Devido à extensão, dentro do condomínio havia também uma academia que oferecia hidroginástica dentre outras atividades, uma mercearia, uma banca de jornal, uma barbearia, uma cafeteria (que apelidaram de refeitório), uma biblioteca, um caixa eletrônico e um restaurante.

Às seis da manhã Artie já havia tomado sua xícara diária de chá Oolong, comido suas frutas com chia e uma fatia de bolo integral feito com kefir. Às seis e meia estava na calçada de casa e rumava para a praça onde havia uma pitoresca pontezinha e de onde gostava de ver o sol nascer. Às sete era o primeiro a comprar os jornais na banca. Sempre pegava três ou quatro e tinha a honra de dizer que foi mérito seu terem trazido o Times para o condomínio.

Voltava para a praça onde encontrava os amigos de sempre nas mesinhas de sempre já prontos para os jogos do dia; xadrez, damas, cartas... Independente do que fosse, sabia-se que às nove e meia em ponto estariam todos aos berros uns com os outros por qualquer motivo que fosse. Então meia hora antes, Artie voltava para casa onde; às dez horas em ponto, encontraria sua acompanhante do dia. Alice, uma mulher jovem de trinta e dois vinha nas terças, quintas e sábados. Dora, uma jovem senhora de cinquenta e poucos, vinha nas segundas, quartas e sextas.

Coincidentemente, às nove e quarenta e três seu vizinho Alvie, que provavelmente tinha acabado de acordar, saia para a luz do dia a fim de buscar sua correspondência — era um grande fã dos entregadores e deliverys. Alvie era um velho alto e magro com uma ossatura quadrada que destacava seus ombros e cotovelos pontudos e lhe dava um vigoroso maxilar. Ainda tinha todos os cabelos na cabeça num belo tom prateado que contornavam sua testa num quadrado perfeito, sem entradas de calvície.

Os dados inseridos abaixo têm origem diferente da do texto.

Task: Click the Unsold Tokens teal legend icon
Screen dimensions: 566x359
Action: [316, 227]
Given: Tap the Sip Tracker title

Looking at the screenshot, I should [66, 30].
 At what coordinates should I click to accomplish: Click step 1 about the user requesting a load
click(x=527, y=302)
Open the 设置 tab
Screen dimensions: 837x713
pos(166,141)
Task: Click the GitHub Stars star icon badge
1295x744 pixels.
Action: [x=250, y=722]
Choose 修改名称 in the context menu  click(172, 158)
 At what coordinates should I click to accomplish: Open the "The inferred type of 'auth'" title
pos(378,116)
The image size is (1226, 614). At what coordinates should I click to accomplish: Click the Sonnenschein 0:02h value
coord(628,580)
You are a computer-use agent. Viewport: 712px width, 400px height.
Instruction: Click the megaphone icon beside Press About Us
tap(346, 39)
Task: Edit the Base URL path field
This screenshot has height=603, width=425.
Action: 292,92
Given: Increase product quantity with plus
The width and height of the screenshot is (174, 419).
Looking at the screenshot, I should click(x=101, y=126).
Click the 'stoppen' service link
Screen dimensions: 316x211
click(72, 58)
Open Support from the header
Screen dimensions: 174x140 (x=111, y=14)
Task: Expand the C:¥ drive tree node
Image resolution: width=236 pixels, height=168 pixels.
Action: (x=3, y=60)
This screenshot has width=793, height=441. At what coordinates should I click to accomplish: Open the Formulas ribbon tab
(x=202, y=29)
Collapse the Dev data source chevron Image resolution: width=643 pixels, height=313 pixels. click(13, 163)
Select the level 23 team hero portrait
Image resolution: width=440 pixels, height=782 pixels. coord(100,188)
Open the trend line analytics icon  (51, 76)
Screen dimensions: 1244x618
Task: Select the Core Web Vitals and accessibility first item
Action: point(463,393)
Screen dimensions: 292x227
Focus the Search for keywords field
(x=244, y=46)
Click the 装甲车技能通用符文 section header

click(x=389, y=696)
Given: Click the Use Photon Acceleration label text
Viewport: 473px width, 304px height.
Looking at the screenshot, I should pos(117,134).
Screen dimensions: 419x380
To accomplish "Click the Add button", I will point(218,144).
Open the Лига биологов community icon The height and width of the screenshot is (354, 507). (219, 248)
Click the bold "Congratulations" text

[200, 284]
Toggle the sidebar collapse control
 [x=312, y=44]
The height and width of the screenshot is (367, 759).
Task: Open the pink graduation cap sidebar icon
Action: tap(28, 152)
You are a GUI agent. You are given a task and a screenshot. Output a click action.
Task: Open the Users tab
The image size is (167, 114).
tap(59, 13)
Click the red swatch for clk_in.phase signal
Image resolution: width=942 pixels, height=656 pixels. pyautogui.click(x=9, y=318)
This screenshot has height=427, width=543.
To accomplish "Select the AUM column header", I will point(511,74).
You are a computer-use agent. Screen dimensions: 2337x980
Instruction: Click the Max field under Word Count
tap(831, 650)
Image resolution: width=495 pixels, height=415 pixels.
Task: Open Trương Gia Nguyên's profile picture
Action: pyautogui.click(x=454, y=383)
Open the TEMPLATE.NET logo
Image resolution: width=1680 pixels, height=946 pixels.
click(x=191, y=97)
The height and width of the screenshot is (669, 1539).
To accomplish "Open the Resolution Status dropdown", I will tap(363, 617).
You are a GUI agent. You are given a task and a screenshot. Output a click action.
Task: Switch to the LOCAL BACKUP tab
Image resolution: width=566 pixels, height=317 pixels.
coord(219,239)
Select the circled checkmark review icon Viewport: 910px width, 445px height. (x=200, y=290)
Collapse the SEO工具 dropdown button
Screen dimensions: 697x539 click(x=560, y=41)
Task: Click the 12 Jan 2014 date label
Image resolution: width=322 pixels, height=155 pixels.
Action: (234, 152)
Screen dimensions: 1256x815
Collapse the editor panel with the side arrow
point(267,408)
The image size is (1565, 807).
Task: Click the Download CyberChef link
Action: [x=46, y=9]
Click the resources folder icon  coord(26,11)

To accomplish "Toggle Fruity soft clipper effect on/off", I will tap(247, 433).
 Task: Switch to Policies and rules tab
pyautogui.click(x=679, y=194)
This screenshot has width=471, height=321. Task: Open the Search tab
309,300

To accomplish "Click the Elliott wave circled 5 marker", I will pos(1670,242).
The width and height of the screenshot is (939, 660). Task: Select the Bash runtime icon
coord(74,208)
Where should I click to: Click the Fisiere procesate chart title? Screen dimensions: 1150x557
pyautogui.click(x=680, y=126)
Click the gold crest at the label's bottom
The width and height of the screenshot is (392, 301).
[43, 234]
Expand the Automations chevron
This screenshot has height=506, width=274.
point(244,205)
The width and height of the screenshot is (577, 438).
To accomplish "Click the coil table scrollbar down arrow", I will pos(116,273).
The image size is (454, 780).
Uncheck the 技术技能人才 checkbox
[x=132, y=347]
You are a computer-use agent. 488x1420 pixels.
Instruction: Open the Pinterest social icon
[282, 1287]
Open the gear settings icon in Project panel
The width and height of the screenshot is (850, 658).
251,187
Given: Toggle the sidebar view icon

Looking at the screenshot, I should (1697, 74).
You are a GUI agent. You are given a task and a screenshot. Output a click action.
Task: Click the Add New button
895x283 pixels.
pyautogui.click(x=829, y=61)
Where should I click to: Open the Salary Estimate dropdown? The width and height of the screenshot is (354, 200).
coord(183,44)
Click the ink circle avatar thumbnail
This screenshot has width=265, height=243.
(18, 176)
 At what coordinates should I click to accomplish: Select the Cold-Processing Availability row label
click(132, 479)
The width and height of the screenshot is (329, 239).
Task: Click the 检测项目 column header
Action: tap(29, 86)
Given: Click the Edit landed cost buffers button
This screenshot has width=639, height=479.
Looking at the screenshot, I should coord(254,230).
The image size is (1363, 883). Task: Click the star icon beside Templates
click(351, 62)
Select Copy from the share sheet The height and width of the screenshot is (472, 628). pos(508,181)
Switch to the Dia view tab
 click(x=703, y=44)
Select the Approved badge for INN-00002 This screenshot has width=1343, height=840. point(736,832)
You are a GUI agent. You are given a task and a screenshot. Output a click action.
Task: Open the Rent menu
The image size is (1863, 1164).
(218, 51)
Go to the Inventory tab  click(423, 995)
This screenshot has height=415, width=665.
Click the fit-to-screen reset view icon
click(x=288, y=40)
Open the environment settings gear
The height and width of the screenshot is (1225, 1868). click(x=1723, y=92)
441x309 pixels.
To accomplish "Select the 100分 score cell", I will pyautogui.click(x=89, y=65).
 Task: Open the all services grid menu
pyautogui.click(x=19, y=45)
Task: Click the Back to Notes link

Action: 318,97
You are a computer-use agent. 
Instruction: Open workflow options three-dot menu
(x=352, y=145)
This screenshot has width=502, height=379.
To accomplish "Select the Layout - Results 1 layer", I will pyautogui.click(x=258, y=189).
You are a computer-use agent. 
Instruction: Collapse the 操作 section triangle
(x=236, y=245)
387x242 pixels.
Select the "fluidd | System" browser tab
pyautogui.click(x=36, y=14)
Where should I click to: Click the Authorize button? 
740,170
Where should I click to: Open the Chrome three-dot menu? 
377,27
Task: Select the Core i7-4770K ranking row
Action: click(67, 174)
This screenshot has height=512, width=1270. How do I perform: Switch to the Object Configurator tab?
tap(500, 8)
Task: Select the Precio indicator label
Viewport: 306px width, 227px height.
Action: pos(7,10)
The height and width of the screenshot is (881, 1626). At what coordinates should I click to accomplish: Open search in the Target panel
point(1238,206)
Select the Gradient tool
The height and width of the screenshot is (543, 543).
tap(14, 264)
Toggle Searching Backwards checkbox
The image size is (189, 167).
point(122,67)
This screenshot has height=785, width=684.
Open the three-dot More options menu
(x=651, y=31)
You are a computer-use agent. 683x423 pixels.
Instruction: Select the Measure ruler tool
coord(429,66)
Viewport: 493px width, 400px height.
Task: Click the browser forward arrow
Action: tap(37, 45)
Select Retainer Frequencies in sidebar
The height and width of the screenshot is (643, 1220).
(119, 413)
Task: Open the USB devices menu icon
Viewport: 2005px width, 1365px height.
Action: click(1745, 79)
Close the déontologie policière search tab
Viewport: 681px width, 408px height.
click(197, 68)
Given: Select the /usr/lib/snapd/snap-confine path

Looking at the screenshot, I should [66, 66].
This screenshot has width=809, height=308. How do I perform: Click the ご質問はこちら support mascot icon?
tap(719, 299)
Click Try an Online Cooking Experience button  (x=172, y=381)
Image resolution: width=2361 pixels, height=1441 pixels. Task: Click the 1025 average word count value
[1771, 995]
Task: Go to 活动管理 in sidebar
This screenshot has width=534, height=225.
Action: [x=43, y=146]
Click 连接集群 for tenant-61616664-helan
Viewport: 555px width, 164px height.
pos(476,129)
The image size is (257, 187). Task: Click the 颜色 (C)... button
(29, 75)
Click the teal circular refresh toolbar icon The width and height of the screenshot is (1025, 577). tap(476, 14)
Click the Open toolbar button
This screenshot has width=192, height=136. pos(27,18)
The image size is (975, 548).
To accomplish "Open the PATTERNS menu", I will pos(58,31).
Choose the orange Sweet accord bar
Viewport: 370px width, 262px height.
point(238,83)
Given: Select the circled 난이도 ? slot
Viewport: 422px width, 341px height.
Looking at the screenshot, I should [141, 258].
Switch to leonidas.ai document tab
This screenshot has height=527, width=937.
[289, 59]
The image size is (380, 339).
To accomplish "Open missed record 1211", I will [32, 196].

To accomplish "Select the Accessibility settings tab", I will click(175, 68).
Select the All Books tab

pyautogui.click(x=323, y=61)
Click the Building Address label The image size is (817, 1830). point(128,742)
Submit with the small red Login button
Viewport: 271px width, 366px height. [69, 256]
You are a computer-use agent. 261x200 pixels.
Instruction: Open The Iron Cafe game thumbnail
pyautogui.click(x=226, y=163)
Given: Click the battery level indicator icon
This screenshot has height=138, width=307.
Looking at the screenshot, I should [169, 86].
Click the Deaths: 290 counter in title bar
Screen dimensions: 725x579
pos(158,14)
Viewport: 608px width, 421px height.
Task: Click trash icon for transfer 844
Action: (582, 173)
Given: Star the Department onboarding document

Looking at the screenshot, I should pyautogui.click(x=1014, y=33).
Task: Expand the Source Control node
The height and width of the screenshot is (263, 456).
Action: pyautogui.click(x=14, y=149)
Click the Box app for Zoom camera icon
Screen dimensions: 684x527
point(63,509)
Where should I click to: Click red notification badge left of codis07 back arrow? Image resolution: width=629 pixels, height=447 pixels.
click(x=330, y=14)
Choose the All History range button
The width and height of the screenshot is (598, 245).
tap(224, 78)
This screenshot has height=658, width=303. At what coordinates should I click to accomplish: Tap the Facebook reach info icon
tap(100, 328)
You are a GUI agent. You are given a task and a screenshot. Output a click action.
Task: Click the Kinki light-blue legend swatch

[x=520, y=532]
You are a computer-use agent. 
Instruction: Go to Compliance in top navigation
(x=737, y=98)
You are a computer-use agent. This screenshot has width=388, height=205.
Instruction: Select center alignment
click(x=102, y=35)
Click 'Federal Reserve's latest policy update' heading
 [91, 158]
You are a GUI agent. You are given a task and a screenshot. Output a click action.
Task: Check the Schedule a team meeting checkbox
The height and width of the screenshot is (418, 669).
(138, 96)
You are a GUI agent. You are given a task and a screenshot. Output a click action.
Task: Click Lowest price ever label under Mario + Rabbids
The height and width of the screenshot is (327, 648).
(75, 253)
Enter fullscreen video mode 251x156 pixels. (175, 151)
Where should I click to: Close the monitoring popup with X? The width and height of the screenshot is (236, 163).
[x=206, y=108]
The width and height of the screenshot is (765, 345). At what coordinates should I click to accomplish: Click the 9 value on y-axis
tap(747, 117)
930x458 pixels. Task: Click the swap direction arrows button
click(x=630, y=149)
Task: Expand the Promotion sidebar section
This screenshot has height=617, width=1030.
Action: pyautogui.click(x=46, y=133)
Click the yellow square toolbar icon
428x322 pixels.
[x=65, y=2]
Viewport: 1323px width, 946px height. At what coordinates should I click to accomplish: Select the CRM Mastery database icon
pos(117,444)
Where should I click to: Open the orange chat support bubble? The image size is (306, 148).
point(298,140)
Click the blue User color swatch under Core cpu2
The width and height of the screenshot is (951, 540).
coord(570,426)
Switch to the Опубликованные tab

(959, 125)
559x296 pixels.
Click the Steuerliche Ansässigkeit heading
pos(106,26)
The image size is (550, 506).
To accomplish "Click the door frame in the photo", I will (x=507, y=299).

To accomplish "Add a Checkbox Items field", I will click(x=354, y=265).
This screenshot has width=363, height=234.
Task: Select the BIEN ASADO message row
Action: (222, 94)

Artie sabia que Alvie ia ao barbeiro toda a semana, portanto nunca estava com a barba por fazer mais do que sete dias nem o cabelo mais longo do que três dedos da nuca, mas apreciava muito quando ele aparecia com a barba de dias por fazer como agora... E juntamente com aquele cabelo amassado de quem acaba de acordar... E o jeito rude de andar rápido olhando para baixo meio encurvado, o cenho franzido, a boca amarrotada, uma camisa branca e uma calça de moletom com um casaco de crochê que ia até seus joelhos e a pantufa de couro sem se preocupar se pisava na grama.

Como todos os dias, Artie esperou na calçada o vizinho se aproximar para lhe dar bom dia.

— Laralalá!

Ao que, como todos os dias, Alvie rolou os olhos irritadiços para o vizinho resmungando qualquer coisa que com certeza não era resposta a um "bom dia".

— Rwalzawazarw...

Ao que Artie apenas alargou o sorriso a ponto de quase fechar os olhos empapuçados.

— Wa! Laralalalarala! — pediu gentilmente (antes que Alvie tentasse fugir) que lhe ajudasse a subir a calçada com a cadeira de rodas, pois já tinha andado muito naquele dia.

Alvie respirou fundo rolando os olhos para o céu (como todos os dias...) e arrumou o sapato de Artie que saia do pé antes de empurrar sua cadeira pela calçada e caminho até a porta vizinha. Eram nesses breves momentos que Artie desandava a falar sobre o quão bonito estava o dia ou sobre a continuação de alguma rivalidade entre os velhos jogadores ou algum comentário sobre as correspondências de Alvie ao que o velho nunca respondia e sempre resmungava um "xereta", "tagarela", "enxerido", "irritante"... Que deixava Artie sorridente pelo resto do dia.

Mas hoje Artie ficou em silêncio. Quando estavam próximos da varanda, Alvie parou um momento para arrumar a manta que Artie levava sobre o colo. Artie deixou a cabeça pender para trás e rolou os olhos muito azuis para observar o vizinho que estava inclinado na sua direção. O outro encrespou ainda mais a carranca.

Irritado, o mau-humor em pessoa nem esperou pelo agradecimento antes de virar as costas ossudas e partir no seu gingado característico para dentro de casa onde bateu a porta com força. Artie apenas sorriu. Embora amasse o tempo bom, não tinha medo das nuvens tempestuosas. Inclusive, observando aquele velho vizinho ranzinza, as achava adoráveis.